MATERIAL DEL EJERCICIO –
━━━━
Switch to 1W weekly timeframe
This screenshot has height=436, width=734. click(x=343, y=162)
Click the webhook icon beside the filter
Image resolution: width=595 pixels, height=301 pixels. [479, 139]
━━━━
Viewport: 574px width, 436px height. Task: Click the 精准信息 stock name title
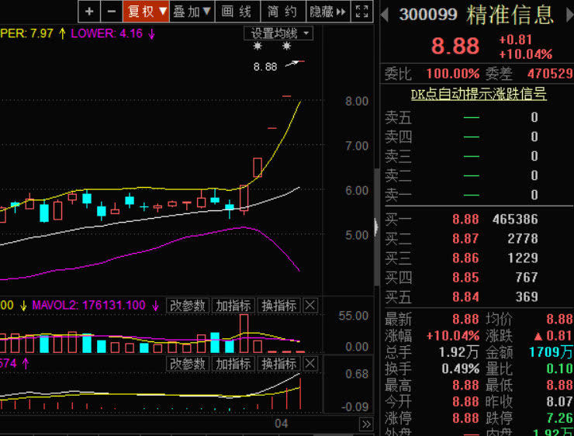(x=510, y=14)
━━━━
EJERCICIO – Vuelve a escribir las líneas entre la que contiene "Switch to 1W weekly timeframe" y la que contiene "Image resolution: width=595", ambas incluidas, cambiando "filter" por "search box" y dejando todo lo demás igual.

RESPUESTA –
Switch to 1W weekly timeframe
This screenshot has height=436, width=734. click(x=343, y=162)
Click the webhook icon beside the search box
Image resolution: width=595 pixels, height=301 pixels. [479, 139]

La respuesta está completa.